### Requirement
Rewrite the entries as a numbered list, starting at the line that contains "How do I perform: Click the 保存 save button?" and continuing through the last line of the entries. Leave out any blank lines.

### Dataset content
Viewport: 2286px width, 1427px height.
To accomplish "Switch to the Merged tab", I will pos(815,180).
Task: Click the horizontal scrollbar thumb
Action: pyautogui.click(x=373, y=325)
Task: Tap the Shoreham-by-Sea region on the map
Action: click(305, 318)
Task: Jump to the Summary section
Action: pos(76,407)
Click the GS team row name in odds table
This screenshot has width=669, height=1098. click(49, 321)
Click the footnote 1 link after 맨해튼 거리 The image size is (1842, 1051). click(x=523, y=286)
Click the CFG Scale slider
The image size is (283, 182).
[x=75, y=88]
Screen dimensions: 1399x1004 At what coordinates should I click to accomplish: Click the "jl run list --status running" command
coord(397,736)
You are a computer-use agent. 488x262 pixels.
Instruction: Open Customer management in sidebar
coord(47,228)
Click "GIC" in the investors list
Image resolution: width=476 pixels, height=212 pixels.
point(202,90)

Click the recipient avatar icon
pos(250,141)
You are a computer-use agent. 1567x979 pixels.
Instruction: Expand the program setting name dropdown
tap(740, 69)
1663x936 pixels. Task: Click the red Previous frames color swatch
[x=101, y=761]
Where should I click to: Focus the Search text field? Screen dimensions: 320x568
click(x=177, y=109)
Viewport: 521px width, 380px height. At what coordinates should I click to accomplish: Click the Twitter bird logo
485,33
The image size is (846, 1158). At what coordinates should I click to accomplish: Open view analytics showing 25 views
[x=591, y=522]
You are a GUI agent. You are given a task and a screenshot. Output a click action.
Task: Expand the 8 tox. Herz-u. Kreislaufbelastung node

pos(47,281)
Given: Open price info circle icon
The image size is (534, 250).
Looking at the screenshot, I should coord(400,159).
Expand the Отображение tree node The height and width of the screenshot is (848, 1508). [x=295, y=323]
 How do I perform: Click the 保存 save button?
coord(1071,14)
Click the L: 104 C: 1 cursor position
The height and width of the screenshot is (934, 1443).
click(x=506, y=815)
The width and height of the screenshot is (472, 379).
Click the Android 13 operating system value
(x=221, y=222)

### Problem solution
1.  How do I perform: Click the 保存 save button?
2. coord(1071,14)
3. Click the L: 104 C: 1 cursor position
4. The height and width of the screenshot is (934, 1443).
5. click(x=506, y=815)
6. The width and height of the screenshot is (472, 379).
7. Click the Android 13 operating system value
8. (x=221, y=222)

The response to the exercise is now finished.